The move follows a public war or words over the use of scrubbers as a compliance solution for marine sulfur regulations that began last year after the upcoming IMO2020 rule prompted a surge of interest in the technology.

Scrubber skeptics have jumped on the decisions by Singapore and Fujairah to ban the discharge of scrubber washwater within their waters, albeit without a public explanation as to how their decisions were made, while advocates point to nations such as Japan, who have said the use of scrubbers is actually preferable to simply burning 0.50%S bunkers alone.

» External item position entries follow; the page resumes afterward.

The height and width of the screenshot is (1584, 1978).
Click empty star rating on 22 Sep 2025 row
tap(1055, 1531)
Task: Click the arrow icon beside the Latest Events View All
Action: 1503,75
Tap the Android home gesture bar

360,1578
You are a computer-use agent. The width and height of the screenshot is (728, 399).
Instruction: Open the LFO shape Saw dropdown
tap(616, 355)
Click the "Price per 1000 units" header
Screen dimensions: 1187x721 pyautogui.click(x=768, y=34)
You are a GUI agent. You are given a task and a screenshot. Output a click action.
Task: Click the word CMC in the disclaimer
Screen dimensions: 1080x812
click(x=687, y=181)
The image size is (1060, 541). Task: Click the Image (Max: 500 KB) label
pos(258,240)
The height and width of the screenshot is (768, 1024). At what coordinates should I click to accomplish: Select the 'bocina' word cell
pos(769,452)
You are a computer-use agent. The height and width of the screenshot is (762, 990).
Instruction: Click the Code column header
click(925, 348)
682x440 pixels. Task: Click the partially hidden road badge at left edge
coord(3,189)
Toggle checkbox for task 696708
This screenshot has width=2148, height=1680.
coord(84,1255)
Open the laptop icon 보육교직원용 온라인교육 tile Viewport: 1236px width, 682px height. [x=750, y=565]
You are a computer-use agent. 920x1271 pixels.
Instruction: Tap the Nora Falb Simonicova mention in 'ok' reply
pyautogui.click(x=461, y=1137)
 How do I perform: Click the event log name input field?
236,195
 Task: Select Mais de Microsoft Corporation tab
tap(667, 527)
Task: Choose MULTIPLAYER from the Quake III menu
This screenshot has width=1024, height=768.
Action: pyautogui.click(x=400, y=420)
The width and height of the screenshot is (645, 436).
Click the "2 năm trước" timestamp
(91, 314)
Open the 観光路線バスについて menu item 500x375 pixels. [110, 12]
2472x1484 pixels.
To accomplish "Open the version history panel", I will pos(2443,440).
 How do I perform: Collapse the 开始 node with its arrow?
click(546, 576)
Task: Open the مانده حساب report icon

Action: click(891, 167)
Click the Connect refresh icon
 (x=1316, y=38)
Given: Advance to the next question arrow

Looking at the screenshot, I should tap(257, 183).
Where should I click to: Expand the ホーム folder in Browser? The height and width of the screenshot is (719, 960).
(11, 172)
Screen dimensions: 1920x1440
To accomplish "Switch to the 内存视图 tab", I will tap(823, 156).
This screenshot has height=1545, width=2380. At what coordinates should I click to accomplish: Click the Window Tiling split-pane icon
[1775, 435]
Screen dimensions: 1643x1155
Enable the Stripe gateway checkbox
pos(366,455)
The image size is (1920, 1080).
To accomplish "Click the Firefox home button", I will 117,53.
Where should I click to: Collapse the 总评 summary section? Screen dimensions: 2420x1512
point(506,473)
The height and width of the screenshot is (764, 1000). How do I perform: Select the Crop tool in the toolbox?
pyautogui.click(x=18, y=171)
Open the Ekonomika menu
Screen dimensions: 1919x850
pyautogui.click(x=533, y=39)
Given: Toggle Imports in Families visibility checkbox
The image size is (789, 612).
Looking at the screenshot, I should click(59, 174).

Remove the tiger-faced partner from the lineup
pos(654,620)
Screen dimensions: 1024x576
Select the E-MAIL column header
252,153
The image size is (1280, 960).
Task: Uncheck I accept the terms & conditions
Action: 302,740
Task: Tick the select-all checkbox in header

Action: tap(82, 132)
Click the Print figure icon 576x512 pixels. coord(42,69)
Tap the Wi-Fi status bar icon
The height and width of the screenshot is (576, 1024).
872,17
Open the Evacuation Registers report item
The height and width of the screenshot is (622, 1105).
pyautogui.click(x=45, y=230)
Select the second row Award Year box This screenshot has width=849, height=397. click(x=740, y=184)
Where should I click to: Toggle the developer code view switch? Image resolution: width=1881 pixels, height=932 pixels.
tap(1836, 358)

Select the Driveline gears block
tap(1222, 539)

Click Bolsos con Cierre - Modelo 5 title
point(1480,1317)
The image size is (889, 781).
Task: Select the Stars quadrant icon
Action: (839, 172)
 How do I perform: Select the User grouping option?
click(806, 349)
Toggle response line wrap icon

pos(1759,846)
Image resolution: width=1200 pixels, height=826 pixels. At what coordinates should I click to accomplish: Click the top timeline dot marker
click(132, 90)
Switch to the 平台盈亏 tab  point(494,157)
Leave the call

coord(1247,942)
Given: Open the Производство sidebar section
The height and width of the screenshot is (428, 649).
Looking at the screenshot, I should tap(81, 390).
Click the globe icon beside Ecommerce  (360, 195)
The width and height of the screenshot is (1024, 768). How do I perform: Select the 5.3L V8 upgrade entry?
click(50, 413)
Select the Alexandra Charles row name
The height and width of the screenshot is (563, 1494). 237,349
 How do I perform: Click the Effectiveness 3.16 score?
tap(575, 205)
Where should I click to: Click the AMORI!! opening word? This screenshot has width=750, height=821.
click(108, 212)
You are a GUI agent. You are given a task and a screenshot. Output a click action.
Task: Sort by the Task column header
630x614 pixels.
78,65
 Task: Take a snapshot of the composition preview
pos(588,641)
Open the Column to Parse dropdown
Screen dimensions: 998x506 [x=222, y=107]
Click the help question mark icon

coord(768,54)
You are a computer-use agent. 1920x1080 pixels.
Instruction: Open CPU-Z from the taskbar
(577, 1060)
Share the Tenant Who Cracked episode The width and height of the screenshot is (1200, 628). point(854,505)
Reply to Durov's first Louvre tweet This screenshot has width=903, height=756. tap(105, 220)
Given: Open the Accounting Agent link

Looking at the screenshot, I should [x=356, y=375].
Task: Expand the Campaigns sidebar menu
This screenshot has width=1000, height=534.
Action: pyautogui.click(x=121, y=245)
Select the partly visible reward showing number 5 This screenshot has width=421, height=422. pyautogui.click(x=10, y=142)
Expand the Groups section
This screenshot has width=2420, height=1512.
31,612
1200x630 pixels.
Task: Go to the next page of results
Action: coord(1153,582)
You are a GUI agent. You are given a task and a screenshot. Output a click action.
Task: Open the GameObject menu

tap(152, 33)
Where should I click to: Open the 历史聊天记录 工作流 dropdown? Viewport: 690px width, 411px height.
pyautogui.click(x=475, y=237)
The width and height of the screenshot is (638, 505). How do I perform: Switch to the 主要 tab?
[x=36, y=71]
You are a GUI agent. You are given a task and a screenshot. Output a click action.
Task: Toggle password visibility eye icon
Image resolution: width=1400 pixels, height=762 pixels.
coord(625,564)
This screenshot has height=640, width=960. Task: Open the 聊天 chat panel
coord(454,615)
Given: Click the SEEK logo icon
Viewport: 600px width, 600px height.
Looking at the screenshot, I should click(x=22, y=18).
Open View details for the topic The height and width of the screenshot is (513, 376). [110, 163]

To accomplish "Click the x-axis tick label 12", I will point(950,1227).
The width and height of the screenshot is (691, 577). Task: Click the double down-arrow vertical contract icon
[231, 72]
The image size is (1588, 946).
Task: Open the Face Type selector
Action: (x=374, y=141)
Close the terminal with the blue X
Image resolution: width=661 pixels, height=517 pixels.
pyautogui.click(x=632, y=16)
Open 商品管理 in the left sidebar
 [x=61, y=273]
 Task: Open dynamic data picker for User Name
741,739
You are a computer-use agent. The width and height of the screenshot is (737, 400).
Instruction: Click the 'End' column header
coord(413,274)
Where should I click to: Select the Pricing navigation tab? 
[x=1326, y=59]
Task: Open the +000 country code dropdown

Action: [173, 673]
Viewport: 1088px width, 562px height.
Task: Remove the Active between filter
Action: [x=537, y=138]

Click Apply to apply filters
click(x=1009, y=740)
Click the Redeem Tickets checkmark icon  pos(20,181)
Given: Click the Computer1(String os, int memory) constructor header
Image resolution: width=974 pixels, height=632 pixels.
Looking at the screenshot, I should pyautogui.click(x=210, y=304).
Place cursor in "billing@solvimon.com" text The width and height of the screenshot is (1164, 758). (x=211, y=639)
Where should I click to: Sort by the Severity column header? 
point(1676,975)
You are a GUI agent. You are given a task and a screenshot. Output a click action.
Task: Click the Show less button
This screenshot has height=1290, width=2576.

Some industry voices, including the UK Chamber of Shipping, have suggested the recent pushback on scrubbers is based more on commercial pressures.

But with the review ahead, presumably all stakeholders will welcome IMO's assurance that it is looking at the science of scrubbers before proceeding with any changes to the rules.

"The MEPC also instructed the Secretariat to liaise with the Joint Group of Experts on the Scientific Aspects of Marine Environmental Protection (GESAMP), an advisory body that advises the United Nations (UN) system on the scientific aspects of marine environmental protection," IMO said.

"The MEPC requested that, subject to sufficient external funding being provided by Member States and other stakeholders, a GESAMP task team be established to assess the available evidence relating to the environmental impact of discharges of exhaust gas cleaning system effluent, with a view to reporting its findings to PPR 7."